Sunday, July 24, 2011

What Books Say About Their Readers


Get ready for books, games, fried chicken, corn and more at MGH Women's Board's 91st Annual Picnic and Bazaar this Tuesday, July 26! For several years, I’ve volunteered to help weed through donated books in order to select ones in sellable shape for the huge Used Book Sale. The Olney community has always been so generous, providing thousands of tomes of bestselling fiction and nonfiction, children's books, cookbooks, test prep guides and more.
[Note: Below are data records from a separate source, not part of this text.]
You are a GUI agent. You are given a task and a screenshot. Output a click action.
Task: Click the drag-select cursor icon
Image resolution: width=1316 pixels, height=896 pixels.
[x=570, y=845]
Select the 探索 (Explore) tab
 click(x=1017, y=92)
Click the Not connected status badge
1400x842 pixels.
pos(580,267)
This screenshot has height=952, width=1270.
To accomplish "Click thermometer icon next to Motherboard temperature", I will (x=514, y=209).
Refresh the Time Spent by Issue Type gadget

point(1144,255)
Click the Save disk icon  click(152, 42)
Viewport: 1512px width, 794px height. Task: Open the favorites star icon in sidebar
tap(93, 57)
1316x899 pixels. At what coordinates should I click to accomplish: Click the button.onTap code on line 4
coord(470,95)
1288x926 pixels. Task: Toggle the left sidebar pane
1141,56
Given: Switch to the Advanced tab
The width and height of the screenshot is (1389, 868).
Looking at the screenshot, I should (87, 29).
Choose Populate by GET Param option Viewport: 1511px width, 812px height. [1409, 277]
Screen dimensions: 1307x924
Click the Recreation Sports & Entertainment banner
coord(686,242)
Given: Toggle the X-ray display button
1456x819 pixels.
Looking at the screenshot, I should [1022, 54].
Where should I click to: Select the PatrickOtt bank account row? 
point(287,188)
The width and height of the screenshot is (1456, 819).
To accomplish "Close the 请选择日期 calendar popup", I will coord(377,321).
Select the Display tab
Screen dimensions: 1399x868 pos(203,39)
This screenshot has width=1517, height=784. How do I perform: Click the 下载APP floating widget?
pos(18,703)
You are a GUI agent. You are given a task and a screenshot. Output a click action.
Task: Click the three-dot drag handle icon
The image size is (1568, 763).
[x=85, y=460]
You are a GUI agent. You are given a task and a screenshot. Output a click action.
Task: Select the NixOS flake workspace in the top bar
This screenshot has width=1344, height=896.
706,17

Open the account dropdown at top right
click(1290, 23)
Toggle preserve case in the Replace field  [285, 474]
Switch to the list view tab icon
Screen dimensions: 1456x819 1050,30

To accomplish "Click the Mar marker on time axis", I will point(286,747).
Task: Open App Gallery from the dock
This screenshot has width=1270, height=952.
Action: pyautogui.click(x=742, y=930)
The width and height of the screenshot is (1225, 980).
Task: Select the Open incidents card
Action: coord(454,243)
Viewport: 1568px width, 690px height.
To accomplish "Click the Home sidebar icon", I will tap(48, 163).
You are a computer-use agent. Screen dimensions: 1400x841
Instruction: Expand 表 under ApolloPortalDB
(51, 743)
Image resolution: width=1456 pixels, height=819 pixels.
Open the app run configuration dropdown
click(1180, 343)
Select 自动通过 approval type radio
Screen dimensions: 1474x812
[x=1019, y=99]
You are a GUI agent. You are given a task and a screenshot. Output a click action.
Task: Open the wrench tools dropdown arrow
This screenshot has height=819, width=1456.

Fellow volunteers and I often wonder about the reader who owned and donated a specific eye-catching title. When we receive boxes of books on one particular subject, we know that issue was certainly on the donator’s mind. Some of the most interesting contributions we've seen include:
Self-help guides involving marriage and family from Dr. Phil, Dr. Laura, and Dr. Ruth
The Complete Illustrated Kama Sutra
Advice books from the 1950s on how to be a good wife
Several copies of Alcoholics Anonymous' 12-Step Program
The Metrosexual Guide To Style: A Handbook For The Modern Man (look for stylish guys around town)
An autographed copy of an Ansel Adams photography book
A photo of George H. Bush, signed "To my good friend Michael" (I guess Michael wasn’t that good a friend)
Women Who Do Too Much and Women with Attention Deficit Disorder: Embrace Your Differences and Transform Your Life (an apt description of many Olney women)
The Lawyers' Book Of Ethics by Judge James N. Court (all of the pages are blank)
Religion guides (are people spreading or shying away from faith?)
money management guides, like Rich Dad, Poor Dad, Investing for Dummies, and books by Suze Orman (in this economy, people either have no money to invest or have given up and chucked any financial advice)
We also receive in boxes from people cleaning out their attics/basements/houses: outdated encyclopedias; mildewed magazines from the early 1900’s, especially Life and National Geographic; obsolete travel, computer, and software guides; appliance instructions; yearbooks; and moldy, ripped books. I think many people have a packrat mentality, a fear of throwing out or even recycling something because SOMEONE could use it.